Turistas sexuais trocam informações pela Internet
Mariana Branco
Do correiobraziliense.com.br
Muitos turistas sexuais não fazem uso da estrutura organizada de venda de sexo disponibilizada pelas agências de viagem, mas utilizam-se de fóruns, grupos de discussão e sites na Internet para troca de informações e dicas. Munidos de dados sobre preços, hotéis que são menos rigorosos na fiscalização, serviços de agenciamento de garotas ou locais onde encontrá-las, eles viajam com todo o conforto, segurança e certeza da satisfação. Há dezenas de espaços virtuais do tipo espalhados pela rede.
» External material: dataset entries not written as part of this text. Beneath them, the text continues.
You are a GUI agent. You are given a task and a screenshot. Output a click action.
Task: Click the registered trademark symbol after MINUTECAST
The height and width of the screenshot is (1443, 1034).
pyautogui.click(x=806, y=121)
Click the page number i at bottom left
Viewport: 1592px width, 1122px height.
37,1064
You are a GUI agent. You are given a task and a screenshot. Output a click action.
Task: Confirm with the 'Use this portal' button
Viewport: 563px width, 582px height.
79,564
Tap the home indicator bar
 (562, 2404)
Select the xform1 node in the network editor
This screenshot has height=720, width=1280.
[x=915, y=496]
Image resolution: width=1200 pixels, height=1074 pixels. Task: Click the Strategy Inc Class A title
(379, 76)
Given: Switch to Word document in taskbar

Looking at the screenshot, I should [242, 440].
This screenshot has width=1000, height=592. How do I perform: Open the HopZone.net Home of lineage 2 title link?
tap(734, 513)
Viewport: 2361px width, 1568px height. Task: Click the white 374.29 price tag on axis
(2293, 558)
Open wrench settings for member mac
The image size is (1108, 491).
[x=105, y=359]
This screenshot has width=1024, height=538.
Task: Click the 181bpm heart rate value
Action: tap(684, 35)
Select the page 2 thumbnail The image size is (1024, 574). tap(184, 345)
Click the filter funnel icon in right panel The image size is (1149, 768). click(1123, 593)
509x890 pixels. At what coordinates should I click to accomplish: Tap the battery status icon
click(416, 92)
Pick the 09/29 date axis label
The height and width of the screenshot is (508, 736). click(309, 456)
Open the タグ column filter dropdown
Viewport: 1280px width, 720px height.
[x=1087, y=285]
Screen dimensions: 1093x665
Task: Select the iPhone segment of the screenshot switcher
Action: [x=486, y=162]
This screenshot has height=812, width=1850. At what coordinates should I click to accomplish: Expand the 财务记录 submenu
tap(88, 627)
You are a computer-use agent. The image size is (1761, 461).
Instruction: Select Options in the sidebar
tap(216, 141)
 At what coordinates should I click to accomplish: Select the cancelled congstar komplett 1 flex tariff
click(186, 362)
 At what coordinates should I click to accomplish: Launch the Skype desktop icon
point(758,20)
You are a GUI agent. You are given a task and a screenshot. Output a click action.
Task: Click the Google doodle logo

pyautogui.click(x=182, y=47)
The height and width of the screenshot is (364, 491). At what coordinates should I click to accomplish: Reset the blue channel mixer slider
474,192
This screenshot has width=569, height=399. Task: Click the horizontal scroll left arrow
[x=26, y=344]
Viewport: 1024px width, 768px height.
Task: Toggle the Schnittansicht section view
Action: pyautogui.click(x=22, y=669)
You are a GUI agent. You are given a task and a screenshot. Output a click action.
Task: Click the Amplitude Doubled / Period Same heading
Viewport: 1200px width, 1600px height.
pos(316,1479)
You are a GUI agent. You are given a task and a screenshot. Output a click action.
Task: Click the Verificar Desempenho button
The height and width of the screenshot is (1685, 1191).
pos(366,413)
Em todos, o Brasil é repetidamente mencionado como um dos paraísos para prática do turismo sexual.
Em um desses sites de discussão, um homem que diz ser português relata que acabou de voltar de Fortaleza (CE) e afirma que “a cidade toda é um bordel”. Ele aconselha os companheiros do fórum a irem à capital cearense, mas recomenda que tenham “cuidado com as profissionais”. “Muitas delas tentam colocar alguma coisa no seu drink, te fazer dormir e roubar todo o seu dinheiro”. Ele elogia, ainda, o hotel onde ficou, onde “ninguém fez perguntas” sobre as garotas, e, solícito, fornece o nome do estabelecimento. “Elas apenas tinham que deixar a identidade na recepção, e, quando elas saíam, os caras me ligavam para saber se estava tudo bem comigo antes de deixá-las ir”.
Além de Fortaleza, são citadas na página outras cidades da região Nordeste, como Natal (RN), Salvador (BA) e Teresina (PI). O Rio de Janeiro também aparece recorrentemente. E, ainda, são mencionadas diversas cidades que não são tidas como rotas tradicionais de turismo sexual, como São Paulo, Belo Horizonte (MG), Porto Alegre (RS), Florianópolis (SC), Cuiabá (MT), Belém (PA) e Campinas (SP).
Porto Alegre é classificada por um dos homens, que não informou sua nacionalidade, como “um paraíso”, que teria “as garotas mais bonitas do Brasil”.Ele recomenda bares de encontros, fornecendo endereço, preços e dando detalhes sobre o serviço. Muitos postam mensagens perguntando onde encontrar garotas brancas. Um, que também não mencionou a nacionalidade, se mostra indignado com alguns relatos de preços e dá um puxão de orelha nos companheiros. “Por que vocês estão destruindo uma coisa boa do Brasil?” Vocês estão pagando demais a essas garotas! Caras, não vamos estragar a brincadeira. Por favor, mantenham os preços baixos”.As postagens são todas em inglês e os membros se identificam por apelidos.
Um outro fórum na Internet, também em língua inglesa, se descreve como “um espaço interativo de discussão (...) dedicado a prover informação sobre viagens adultas a locais exóticos para homens solteiros”. É exigido cadastro e senha para ter acesso ao conteúdo. Há postagens com dicas sobre o Brasil, Uruguai, Argentina, Cuba, China, Tailândia, Filipinas, Malásia e Camboja, entre outros.
Segundo informações da Assessoria de Comunicação da Polícia Federal, a princípio os usuários desses sites não estão infringindo a lei, já que fazer uso de serviços de prostituição de adultos não é crime. Entretanto, ainda segundo o órgão, há o monitoramento constante de páginas do tipo em parceria com a força policial de outros países e com a Interpol, já que, de acordo com a PF, o turismo sexual adulto considerado legal anda sempre próximo de práticas ilegais como o sexo com menores, a exploração sexual e o tráfico internacional de seres humanos.